Very good ranking for something biotope like. Congratz!


----------



## Phil Edwards (13 Oct 2016)

Congratulations!!!


----------



## Chris Jackson (13 Oct 2016)

Cheers guys


----------



## Greenfinger2 (17 Oct 2016)

Hi Chris, Congratulations on your ranking and a stunning scape


----------



## Joe Turner (17 Oct 2016)

Still an absolute stunner, I am very tempted to try and emulate something like this. It packs such a punch! Congratulations on a fantastic placing

Cheers, Joe


----------



## Chris Jackson (17 Oct 2016)

Thanks, it's a very enjoyable and easy care tank and I'm sure you'd enjoy something similar. Mine is in a hall area so the noise from the Maxpect isn't too intrusive but in a lounge setting you might get complaints. The Maxpect is really very quiet in itself but with the high circulation bits and pieces are always getting sucked in and causing it to whine... 

I doubt I'll change it much anytime soon but do feel an increasing urge to create something more purely biotope that replicates an exact section of river somewhere rather that just a general Asian crypt tank as this is....

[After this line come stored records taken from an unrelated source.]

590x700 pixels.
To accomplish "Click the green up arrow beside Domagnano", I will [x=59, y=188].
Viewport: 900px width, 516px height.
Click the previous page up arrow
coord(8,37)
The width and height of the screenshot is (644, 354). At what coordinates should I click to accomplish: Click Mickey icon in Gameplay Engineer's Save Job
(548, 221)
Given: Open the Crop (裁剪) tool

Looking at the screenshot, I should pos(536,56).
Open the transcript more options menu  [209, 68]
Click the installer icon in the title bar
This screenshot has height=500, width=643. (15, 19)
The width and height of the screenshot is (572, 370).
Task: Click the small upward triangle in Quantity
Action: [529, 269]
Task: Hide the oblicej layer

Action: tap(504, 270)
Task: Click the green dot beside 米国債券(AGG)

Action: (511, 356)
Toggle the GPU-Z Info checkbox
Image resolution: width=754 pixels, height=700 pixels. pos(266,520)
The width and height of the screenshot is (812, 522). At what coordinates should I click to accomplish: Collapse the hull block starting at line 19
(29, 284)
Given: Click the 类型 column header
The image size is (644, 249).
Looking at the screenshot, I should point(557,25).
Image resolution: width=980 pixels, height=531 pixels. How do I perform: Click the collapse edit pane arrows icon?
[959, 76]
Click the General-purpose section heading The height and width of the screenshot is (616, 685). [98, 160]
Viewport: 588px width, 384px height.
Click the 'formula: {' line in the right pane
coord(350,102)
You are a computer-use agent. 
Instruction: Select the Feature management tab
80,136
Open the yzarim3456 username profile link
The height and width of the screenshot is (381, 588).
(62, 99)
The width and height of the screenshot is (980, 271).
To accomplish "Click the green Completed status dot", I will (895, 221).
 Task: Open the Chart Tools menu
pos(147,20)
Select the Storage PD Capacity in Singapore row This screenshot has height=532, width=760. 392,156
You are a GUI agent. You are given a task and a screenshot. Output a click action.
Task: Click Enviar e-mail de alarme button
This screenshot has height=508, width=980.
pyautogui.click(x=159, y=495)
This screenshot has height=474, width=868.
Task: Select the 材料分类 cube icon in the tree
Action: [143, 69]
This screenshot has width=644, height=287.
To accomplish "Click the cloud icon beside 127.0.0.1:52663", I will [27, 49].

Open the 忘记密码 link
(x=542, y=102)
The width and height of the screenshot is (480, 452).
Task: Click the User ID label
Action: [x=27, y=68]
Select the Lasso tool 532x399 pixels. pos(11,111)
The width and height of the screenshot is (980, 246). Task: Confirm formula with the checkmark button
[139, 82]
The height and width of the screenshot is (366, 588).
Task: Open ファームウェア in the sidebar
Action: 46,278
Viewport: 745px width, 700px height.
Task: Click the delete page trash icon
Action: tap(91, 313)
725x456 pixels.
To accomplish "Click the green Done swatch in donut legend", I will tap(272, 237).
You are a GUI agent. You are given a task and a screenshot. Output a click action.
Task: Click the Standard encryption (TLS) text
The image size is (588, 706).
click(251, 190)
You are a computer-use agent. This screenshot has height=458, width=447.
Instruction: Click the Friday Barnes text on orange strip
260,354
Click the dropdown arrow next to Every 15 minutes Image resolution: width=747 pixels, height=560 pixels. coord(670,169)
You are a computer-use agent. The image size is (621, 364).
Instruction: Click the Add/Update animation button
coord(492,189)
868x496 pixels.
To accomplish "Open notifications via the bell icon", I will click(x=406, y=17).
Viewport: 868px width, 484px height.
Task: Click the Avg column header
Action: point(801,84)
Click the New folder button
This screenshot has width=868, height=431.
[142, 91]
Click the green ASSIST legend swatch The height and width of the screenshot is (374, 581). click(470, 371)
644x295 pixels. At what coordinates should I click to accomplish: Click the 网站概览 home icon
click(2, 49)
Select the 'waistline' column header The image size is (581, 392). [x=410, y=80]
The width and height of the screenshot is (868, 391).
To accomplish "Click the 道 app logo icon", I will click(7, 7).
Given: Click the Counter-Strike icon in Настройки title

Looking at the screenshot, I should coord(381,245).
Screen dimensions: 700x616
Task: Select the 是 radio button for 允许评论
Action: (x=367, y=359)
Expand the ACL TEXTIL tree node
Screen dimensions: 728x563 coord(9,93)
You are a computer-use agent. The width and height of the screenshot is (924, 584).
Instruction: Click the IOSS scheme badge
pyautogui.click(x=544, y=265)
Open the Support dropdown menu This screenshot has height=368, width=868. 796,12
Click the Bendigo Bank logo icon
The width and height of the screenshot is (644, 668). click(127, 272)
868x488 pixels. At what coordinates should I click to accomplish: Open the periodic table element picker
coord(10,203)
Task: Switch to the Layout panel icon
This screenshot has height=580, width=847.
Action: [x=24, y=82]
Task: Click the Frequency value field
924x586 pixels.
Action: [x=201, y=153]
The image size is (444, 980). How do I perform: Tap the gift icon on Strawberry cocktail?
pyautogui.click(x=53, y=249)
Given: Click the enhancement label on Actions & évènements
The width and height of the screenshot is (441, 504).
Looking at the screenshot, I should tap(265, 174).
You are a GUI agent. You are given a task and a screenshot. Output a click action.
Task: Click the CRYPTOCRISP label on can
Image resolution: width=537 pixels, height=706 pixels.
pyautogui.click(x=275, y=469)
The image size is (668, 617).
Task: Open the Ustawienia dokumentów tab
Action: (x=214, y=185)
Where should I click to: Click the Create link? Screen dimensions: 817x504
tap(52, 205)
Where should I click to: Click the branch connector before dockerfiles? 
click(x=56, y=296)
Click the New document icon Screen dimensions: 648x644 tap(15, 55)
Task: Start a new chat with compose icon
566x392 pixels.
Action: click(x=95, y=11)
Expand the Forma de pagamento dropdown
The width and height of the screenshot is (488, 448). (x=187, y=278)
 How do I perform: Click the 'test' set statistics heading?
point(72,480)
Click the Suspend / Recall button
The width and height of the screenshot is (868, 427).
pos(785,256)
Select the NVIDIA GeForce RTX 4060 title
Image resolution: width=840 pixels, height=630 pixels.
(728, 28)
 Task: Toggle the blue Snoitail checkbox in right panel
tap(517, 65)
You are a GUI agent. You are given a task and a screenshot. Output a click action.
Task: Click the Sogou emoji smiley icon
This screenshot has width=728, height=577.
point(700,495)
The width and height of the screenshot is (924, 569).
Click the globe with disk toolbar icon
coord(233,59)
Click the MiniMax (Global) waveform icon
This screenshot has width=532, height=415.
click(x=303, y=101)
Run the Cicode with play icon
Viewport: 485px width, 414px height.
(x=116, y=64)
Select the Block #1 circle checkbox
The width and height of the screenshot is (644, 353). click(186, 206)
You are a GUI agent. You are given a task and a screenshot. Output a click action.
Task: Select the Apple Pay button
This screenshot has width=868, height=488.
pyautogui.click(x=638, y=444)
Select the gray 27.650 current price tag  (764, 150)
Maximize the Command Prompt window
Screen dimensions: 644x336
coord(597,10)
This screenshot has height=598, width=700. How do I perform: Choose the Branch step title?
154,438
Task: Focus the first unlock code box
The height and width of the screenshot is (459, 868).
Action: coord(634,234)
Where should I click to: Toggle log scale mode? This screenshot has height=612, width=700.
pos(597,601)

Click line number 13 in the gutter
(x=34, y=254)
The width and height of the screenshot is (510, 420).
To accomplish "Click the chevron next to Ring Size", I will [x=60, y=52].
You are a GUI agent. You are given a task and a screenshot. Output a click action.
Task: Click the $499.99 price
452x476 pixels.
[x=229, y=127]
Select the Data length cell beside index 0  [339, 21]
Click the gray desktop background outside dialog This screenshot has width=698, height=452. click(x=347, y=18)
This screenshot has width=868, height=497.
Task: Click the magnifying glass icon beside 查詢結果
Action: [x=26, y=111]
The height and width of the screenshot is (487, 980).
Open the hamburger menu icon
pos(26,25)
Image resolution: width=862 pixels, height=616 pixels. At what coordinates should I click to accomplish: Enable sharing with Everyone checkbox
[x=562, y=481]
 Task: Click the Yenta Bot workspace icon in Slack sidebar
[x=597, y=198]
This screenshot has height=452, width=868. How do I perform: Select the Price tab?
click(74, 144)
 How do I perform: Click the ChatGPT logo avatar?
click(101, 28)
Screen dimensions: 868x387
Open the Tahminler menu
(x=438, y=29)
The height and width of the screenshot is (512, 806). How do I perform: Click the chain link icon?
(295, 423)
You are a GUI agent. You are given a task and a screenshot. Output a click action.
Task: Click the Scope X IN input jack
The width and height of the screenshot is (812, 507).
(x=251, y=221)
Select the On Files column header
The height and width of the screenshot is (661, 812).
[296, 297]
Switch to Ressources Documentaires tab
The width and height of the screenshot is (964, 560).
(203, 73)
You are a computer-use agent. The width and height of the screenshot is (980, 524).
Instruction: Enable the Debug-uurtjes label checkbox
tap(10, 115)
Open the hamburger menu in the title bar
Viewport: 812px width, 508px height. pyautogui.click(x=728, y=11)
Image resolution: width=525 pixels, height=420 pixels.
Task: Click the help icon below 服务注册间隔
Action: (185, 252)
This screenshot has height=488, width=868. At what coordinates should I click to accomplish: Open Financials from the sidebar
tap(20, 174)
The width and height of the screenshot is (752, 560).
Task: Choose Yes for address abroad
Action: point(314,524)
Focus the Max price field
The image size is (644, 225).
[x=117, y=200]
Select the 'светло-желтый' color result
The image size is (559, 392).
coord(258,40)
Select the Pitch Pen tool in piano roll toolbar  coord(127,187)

Ummm maybe this will evolve that way....


----------



## Chris Jackson (16 Dec 2016)

Hello,
All is still well and I left the tank be for a good few weeks until it became quite a jungle..






This was severely reducing the current and I hadn't seen a current loving Hillstream Loach in some time so a big trim last weekend renewed things nicely





into to the far more entertaining lively stream feeling of earlier. The loaches are fine and now out and about much more. The only other change is that ferts were upped to 6ml daily a couple of months back.


----------



## Andrew Butler (15 Jan 2017)

How has the maxspect faired as time has gone on? I had one on my reef aquarium and found them so powerful, do you find it lifts the substrate at all?
Unsure if anyone has experienced one but Jeboa have brought a version out (much cheaper) I'm thinking about adding one to give it a go.


----------



## Fiske (15 Jan 2017)

Bit late to the party on this here. I remember reading this journal a few months ago. What a fantastic tank, with a great layout and plant choice. And congrats on your IAPLC ranking, well deserved.


----------



## Chris Jackson (15 Jan 2017)

Andrew Butler said:


> How has the maxspect faired as time has gone on? I had one on my reef aquarium and found them so powerful, do you find it lifts the substrate at all?
> Unsure if anyone has experienced one but Jeboa have brought a version out (much cheaper) I'm thinking about adding one to give it a go.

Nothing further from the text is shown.